10.00 am | 24th of September | Jnana Jyothi Auditorium

In collaboration with the Bangalore University

At an early age, André Malraux became interested in the East. He traveled there in 1920 and visited India for the first time between 1929 and 1931. He returned several times during his life. Occidental, he was influenced by Oriental thought. In 1926 he published The Temptation of the West, lyrical fictional correspondence between two men, Ling, a Chinese who travel in Europe and A.D., a French travelling in the Far East. But it is in the Anti-Memoirs, a later work, that Malraux meditates on the destiny of India, in particular, and countries which had already interested him by their art, philosophy and religions. André Malraux’s relations with India are complex and multiple. All his life he was attracted by the Indian culture and thought. Many books Malraux illustrate the attraction and influence. This lecture series provides the discovery and a detailed examination of these relations through malruciens writings.

malraux

About Peter Tame:

Born in 1947, Peter Tame (‘Reader’ at Queen’s University Belfast, Northern Ireland, from 1999 to 2013) is a specialist of literary representation of ideology and political reality of the twentieth century. In particular, he focuses on the novel of the Entre-Deux-War, the Second World War and the Occupation.
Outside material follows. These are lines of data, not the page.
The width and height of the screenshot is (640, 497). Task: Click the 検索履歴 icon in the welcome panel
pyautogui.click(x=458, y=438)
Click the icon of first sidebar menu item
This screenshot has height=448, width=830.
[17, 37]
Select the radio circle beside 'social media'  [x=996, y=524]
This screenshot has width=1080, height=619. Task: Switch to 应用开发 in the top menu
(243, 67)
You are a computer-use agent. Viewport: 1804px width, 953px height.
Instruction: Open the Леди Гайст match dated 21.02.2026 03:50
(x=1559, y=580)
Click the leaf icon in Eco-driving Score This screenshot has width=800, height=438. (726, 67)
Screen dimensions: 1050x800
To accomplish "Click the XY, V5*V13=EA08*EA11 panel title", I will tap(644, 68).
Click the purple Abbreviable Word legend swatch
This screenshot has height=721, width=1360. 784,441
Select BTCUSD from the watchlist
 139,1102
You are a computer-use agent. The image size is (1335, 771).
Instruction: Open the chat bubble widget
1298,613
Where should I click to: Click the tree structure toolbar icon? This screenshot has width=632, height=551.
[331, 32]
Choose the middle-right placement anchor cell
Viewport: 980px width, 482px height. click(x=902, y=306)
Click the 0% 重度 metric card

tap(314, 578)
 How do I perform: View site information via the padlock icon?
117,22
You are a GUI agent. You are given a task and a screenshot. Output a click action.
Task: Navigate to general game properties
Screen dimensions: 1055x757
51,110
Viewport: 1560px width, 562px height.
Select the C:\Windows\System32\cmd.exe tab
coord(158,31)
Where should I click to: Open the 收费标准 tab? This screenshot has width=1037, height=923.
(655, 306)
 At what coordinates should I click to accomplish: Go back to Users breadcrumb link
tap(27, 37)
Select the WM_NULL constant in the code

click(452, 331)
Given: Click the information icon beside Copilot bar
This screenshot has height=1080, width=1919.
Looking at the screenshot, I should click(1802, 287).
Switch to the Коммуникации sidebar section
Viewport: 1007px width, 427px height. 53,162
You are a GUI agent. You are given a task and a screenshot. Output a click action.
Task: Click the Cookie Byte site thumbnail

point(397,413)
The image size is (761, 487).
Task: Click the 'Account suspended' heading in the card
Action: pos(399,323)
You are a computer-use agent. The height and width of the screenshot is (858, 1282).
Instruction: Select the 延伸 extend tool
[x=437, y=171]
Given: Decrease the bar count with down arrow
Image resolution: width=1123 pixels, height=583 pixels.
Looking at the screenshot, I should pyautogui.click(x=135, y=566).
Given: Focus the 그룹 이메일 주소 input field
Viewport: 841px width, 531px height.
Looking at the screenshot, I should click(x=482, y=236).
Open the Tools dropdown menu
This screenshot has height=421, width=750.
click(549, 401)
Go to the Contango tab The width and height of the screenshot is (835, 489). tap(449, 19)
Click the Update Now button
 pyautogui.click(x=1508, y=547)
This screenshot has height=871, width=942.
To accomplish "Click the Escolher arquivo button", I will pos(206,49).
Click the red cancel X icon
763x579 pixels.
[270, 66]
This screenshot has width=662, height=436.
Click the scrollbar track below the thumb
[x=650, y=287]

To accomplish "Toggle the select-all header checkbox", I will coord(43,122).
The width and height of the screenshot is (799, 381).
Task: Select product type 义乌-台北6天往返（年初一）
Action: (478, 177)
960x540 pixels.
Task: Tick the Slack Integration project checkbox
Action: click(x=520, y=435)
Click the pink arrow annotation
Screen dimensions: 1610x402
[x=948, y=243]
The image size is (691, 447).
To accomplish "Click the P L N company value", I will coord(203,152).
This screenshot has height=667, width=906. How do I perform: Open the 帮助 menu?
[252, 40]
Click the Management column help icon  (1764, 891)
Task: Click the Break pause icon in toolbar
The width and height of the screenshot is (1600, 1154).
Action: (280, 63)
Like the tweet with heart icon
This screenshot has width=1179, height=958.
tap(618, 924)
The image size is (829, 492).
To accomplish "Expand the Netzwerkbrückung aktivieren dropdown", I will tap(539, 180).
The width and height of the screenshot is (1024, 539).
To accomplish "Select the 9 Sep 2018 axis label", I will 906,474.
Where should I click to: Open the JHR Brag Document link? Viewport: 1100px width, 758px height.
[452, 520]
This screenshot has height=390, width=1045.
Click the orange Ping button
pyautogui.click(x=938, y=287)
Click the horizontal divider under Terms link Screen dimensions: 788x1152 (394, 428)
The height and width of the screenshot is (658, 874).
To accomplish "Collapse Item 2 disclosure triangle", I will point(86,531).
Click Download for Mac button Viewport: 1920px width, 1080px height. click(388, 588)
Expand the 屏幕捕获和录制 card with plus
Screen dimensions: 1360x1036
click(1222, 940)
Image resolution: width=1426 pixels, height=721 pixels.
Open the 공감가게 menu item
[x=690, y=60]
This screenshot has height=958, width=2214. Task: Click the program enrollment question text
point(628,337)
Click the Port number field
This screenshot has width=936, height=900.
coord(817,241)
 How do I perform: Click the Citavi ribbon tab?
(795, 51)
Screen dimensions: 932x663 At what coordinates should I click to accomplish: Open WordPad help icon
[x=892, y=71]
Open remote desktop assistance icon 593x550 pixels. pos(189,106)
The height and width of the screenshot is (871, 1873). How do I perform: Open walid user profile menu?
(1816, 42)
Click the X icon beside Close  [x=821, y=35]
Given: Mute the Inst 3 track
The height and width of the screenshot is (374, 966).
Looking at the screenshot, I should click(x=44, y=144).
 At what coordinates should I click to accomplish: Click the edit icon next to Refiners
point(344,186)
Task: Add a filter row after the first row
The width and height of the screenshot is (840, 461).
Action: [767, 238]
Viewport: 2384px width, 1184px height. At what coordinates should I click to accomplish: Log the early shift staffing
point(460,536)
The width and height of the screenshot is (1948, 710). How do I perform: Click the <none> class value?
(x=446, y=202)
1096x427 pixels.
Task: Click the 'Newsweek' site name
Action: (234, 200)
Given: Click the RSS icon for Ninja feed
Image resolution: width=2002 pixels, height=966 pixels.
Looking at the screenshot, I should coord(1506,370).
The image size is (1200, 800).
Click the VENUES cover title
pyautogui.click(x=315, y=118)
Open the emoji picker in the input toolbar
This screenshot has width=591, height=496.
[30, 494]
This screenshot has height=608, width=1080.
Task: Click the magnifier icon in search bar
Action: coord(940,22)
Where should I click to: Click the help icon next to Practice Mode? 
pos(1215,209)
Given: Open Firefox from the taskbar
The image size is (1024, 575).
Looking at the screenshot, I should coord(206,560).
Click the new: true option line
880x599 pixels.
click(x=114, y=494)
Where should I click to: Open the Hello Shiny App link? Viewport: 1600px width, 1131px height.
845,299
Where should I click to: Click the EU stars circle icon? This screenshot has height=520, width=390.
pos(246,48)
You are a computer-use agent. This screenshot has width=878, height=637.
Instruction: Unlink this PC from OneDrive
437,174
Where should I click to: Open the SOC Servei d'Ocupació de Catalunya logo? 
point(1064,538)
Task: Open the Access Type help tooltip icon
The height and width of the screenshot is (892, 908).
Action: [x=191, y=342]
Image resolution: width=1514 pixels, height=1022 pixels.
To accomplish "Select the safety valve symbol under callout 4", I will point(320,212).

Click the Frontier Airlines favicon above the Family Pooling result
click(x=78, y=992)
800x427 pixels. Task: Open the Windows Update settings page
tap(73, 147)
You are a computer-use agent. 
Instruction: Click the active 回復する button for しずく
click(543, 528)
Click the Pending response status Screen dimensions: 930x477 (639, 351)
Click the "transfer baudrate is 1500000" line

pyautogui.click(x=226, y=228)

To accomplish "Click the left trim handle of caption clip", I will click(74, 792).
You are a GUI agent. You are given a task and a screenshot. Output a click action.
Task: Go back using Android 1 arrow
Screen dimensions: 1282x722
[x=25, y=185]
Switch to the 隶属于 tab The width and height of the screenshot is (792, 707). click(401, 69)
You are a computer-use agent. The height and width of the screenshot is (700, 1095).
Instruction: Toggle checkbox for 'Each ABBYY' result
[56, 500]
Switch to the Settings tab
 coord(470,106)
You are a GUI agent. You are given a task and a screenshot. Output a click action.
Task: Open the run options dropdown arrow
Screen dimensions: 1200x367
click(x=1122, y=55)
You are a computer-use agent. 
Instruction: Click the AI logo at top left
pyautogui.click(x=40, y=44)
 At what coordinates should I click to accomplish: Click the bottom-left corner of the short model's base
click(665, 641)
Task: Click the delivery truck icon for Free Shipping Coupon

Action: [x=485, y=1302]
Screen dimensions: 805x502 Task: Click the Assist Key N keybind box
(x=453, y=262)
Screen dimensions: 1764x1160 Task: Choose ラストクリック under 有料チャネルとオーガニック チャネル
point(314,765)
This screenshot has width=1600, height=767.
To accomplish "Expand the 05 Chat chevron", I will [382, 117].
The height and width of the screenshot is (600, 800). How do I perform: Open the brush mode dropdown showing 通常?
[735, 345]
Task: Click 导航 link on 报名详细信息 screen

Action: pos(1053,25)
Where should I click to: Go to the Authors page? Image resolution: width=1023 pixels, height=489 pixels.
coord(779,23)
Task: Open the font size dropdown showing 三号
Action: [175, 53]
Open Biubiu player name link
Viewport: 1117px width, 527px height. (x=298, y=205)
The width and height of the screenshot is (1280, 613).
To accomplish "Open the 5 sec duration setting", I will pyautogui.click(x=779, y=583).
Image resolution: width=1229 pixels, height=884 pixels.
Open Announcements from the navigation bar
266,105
His main works are The Mystique of fascism in the work of Robert Brassillach (Paris, Nouvelles Editions Latines, 1986), The Ideological Hero in the Novels of Robert Brassillach Roger Vailland, and André Malraux (New York, Peter Lang, 1998) , a translation into English and annotated indexed memoires of Robert Brasillach, Notre avant-guerre, under the title Before the War (New York / Queenston / Lewiston, Mellen, 2003), and a critical biography of Andre Chamson André Chamson 1900-1983: a critical biography (New York / Queenston / Lewiston, Mellen, 2006). He was Head of Department of French at the University of Queens from 2002 to 2005. In 2007, he organized an international symposium on André Malraux and spiritual values ​​of the XXI century at Queens University Belfast. He won the Prix Hervé Deluen 2007 of the Académie Française.